InterCLIP-MEP: Interactive CLIP and Memory-Enhanced Predictor for Multi-modal Sarcasm Detection

Junjie Chen,Hang Yu,Weidong Liu,Subin Huang,Sanmin Liu
2024-08-13
Abstract:The prevalence of sarcasm in social media, conveyed through text-image combinations, presents significant challenges for sentiment analysis and intention mining. Existing multi-modal sarcasm detection methods have been proven to overestimate performance, as they struggle to effectively capture the intricate sarcastic cues that arise from the interaction between an image and text. To address these issues, we propose InterCLIP-MEP, a novel framework for multi-modal sarcasm detection. Specifically, we introduce an Interactive CLIP (InterCLIP) as the backbone to extract text-image representations, enhancing them by embedding cross-modality information directly within each encoder, thereby improving the representations to capture text-image interactions better. Furthermore, an efficient training strategy is designed to adapt InterCLIP for our proposed Memory-Enhanced Predictor (MEP). MEP uses a dynamic, fixed-length dual-channel memory to store historical knowledge of valuable test samples during inference. It then leverages this memory as a non-parametric classifier to derive the final prediction, offering a more robust recognition of multi-modal sarcasm. Experiments demonstrate that InterCLIP-MEP achieves state-of-the-art performance on the MMSD2.0 benchmark, with an accuracy improvement of 1.08% and an F1 score improvement of 1.51% over the previous best method.
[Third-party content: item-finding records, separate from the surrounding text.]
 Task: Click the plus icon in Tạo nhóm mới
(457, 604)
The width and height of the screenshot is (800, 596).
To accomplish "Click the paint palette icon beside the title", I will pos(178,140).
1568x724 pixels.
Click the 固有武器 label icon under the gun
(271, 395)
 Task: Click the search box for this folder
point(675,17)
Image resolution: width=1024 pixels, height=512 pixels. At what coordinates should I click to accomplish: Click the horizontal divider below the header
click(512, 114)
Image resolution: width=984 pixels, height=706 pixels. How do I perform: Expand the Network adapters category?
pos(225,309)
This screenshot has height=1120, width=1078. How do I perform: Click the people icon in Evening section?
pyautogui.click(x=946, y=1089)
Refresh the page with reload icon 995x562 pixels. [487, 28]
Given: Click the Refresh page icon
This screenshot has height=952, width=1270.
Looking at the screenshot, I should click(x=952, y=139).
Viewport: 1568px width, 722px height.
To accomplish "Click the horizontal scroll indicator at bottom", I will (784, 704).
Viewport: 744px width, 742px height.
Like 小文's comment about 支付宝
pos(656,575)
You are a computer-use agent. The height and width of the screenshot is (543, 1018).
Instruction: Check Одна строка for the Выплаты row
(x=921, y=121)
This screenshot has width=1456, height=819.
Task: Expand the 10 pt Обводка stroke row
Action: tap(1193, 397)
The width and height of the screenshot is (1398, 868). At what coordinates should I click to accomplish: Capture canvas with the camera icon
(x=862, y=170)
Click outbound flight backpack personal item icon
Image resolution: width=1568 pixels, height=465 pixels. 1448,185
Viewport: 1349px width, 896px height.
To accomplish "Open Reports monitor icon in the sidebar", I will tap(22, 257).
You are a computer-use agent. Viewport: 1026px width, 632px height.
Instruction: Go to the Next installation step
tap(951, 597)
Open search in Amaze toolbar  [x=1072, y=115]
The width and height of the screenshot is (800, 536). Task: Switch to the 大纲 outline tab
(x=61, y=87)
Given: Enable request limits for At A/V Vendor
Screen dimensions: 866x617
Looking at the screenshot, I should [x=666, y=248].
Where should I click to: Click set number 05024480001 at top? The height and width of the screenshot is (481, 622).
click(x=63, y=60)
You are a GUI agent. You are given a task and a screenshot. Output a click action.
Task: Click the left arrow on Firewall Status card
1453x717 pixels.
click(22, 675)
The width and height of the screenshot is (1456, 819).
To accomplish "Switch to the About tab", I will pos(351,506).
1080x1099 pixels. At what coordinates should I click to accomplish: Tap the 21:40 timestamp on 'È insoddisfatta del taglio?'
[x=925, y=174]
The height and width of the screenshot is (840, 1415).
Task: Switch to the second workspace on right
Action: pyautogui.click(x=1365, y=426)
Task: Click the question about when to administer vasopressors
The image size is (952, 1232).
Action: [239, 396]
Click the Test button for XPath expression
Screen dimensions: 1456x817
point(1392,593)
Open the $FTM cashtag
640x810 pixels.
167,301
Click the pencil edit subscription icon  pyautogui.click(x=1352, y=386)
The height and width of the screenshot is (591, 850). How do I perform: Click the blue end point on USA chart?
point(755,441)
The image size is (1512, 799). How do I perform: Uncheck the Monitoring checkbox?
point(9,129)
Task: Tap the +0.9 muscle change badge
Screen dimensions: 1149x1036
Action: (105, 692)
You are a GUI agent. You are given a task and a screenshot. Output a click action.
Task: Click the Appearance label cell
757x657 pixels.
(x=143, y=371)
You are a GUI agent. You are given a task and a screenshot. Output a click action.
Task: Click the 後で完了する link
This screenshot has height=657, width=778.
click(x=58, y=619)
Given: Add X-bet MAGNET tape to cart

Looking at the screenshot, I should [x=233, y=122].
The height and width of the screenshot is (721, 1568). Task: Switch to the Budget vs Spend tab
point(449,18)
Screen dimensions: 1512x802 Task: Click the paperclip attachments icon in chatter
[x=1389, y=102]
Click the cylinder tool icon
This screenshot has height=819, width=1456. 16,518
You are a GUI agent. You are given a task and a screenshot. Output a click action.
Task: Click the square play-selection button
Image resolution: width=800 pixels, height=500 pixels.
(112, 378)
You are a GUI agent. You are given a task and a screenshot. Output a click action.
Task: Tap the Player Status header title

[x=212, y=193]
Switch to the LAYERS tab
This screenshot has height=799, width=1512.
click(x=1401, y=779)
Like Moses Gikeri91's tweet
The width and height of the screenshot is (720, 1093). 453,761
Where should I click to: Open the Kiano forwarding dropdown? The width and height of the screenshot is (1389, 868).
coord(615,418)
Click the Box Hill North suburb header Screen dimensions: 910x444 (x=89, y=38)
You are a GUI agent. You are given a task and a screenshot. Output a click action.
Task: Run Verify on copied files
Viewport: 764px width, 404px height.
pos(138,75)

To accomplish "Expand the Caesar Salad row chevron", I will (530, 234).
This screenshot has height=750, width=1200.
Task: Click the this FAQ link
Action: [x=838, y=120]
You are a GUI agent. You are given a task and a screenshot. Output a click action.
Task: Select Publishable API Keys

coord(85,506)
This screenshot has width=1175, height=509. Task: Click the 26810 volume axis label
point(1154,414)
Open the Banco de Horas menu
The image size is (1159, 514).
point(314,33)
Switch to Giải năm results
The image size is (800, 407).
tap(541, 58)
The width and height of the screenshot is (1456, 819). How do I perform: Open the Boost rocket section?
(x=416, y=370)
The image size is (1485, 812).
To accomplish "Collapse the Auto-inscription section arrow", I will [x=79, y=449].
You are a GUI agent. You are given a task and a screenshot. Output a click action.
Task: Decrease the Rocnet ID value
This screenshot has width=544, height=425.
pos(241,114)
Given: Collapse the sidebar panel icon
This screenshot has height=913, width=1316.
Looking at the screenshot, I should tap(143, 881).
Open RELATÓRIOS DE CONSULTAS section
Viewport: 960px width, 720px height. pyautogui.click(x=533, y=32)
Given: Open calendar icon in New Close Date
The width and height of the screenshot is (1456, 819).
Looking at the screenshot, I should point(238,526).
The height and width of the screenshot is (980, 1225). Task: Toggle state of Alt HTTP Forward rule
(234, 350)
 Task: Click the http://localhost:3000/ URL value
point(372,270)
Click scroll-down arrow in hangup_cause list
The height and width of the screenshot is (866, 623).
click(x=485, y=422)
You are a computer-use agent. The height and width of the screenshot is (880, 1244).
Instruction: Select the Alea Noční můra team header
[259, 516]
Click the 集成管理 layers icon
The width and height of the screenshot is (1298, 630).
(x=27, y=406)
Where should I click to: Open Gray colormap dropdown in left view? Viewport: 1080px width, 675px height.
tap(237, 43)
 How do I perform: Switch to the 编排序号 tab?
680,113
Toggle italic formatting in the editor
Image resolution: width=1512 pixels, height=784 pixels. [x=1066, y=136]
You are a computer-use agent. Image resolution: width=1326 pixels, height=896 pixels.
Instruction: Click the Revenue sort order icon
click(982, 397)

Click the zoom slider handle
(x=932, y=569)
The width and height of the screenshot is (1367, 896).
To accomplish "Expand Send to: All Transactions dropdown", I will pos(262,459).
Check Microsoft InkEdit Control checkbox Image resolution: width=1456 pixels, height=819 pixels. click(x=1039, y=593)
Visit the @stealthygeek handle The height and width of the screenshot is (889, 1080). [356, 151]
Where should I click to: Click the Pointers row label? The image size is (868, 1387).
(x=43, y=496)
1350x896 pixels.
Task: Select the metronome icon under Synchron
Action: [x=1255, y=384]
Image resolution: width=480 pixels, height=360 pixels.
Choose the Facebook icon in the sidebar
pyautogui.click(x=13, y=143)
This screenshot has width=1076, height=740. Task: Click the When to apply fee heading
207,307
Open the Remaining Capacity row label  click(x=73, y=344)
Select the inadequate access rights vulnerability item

Computation and Language,Artificial Intelligence,Computer Vision and Pattern Recognition
What problem does this paper attempt to address?
The paper aims to address the problem of multimodal sarcasm detection in social media. Specifically, existing multimodal sarcasm detection methods often overestimate their performance when dealing with the complex sarcastic cues conveyed by the combination of images and text. To tackle these issues, the authors propose a new framework named InterCLIP-MEP. The framework includes the following main components: 1. **Interactive CLIP (InterCLIP)**: Enhances the ability to capture text-image representations by embedding information from one modality into the encoder of the other modality. 2. **Memory-Enhanced Predictor (MEP)**: Utilizes a dynamic fixed-length dual-channel memory to store historical knowledge, acting as a non-parametric classifier during inference, thereby improving the robustness and reliability of multimodal sarcasm detection. Experimental results show that InterCLIP-MEP achieves state-of-the-art performance on the MMSD2.0 benchmark dataset, with an accuracy improvement of 1.08% and an F1 score improvement of 1.51% compared to the previous best method. This validates the effectiveness of the proposed method.